What happens when corporates start designing for feelings?
Rational thoughts are easy to talk about and therefore easy for staff members to focus on and use to garner support. Emotions are more difficult to understand, express and use to inform business decision-making.
" I am threatened… I experience fear… I feel horror. "
Emotions and feelings
Neuroscientists are revealing more about how our brains function. Antonio Damasio affirms that feelings are ‘mental experiences of body states’ which arise as the brain interprets emotions; and emotions are physical states that arise from the body’s responses to external stimuli.

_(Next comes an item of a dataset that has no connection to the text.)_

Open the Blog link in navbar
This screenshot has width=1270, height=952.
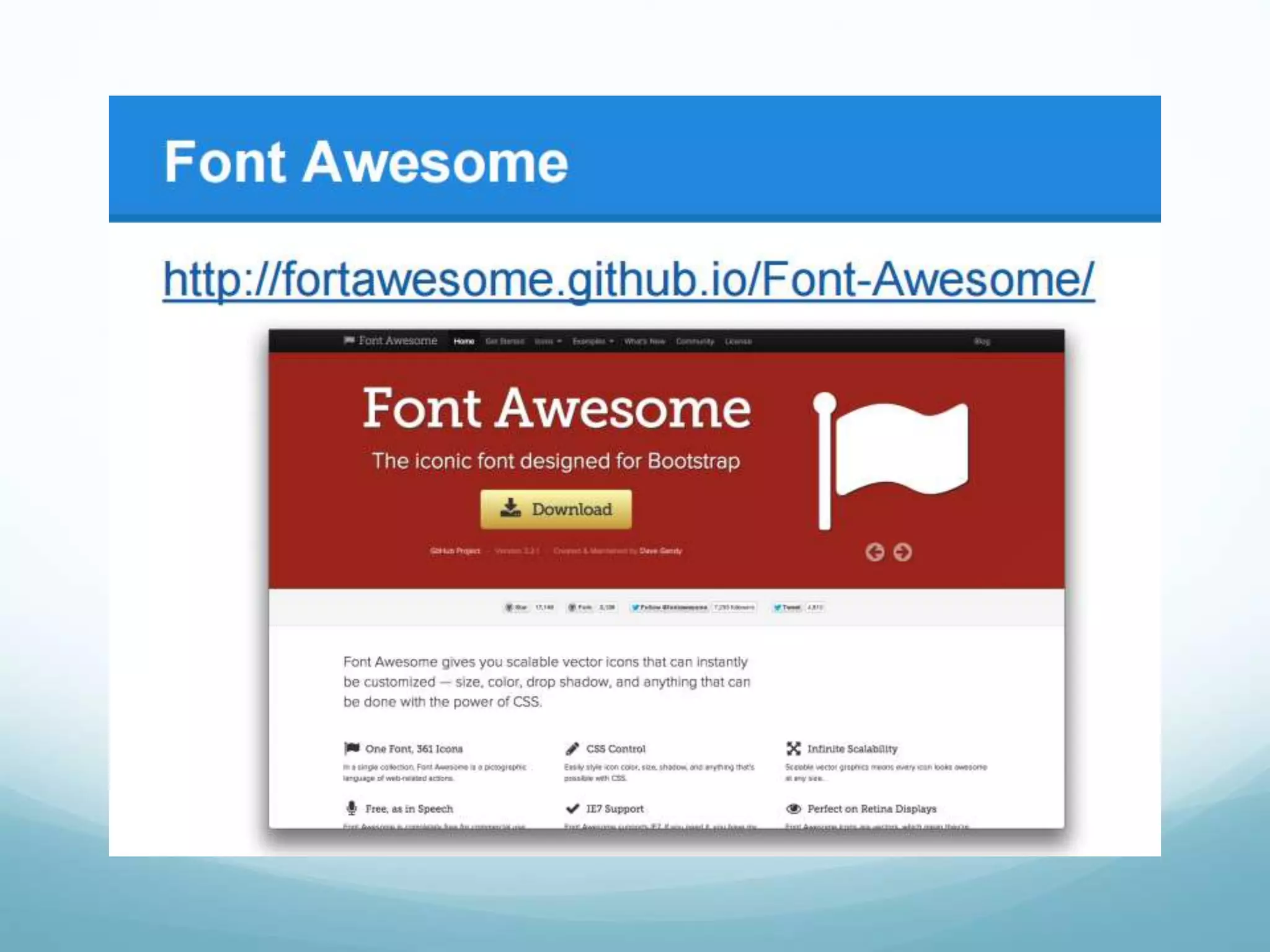coord(982,342)
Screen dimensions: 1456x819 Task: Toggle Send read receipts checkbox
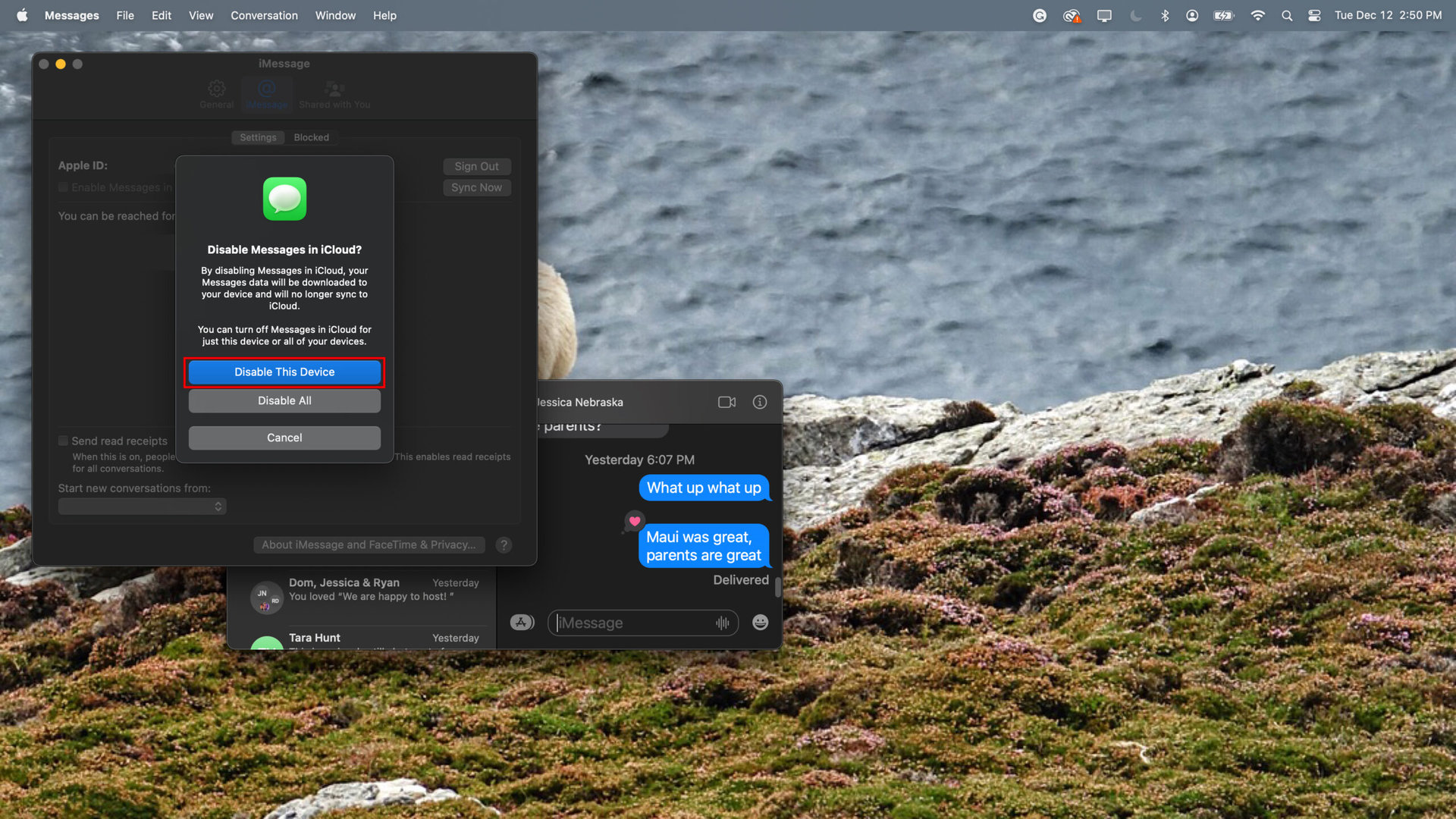64,441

I am threatened… I experience fear… I feel horror.
Mind the gap
Aspects of Marketing are focusing more on tapping into certain emotions that drive choice within a category, in line with brand. It has been increasingly recognised that doing this successfully unlocks customers’ heart strings, share of wallet and ultimately loyalty. And with strong loyalty, comes more tolerance for the odd occasion when a company messes up a service interaction or product launch.
However, this increased focus doesn’t necessarily reverberate across other functions. Operations, Finance or perhaps Pricing teams have been known to change the rules of the game without thinking enough about the significant impact on the way customers will feel as a result.
Let’s consider a utility company that raises prices to meet the profit expectations for the year in an economic climate that’s a little tough. The impact that has, in a category which is already considered to be over-priced by many, can be substantial. Consequently, people call to churn and they’re passed on to the Customer Retention team whose conversion numbers are hit hard. Rather than place the blame on that team for not effectively communicating the reason for the increase, leaders need to consider the impact of that initial decision.
Based on your own company culture, what do you think the reaction would be if you were to raise the question about how customers would feel prior to implementation?
A simple definition of empathy is ‘the ability to understand and share the feelings of another’. In our Discovery work, we place a strong emphasis on listening to first hand customer stories and as part of that we uncover how people feel.
Stories are powerful and naturally engage people on an emotional level. We automatically remember feelings in our subconscious more than we remember actions and words. Furthermore, people share stories, sometimes many times over.
We’ve known stakeholders to share the same few stories multiple times with other staff right across a business – especially if they’ve interviewed customers themselves! It’s a clear sign that, they too, know how powerful these can be. People engage. People listen intently. People feel something as a response and that’s what we want.
Permission to ask about feelings
To encourage staff across the business to raise conversations/objections, by asking tough questions about how customers will feel as a result of a new initiative, comes from them feeling confident it’s ok to do so. That confidence is heavily influenced by culture, coming from the business leaders.
Creating a true connection and delivering meaningful and impactful customer experiences is not an unsurmountable task if the right steps (and people) are put in place.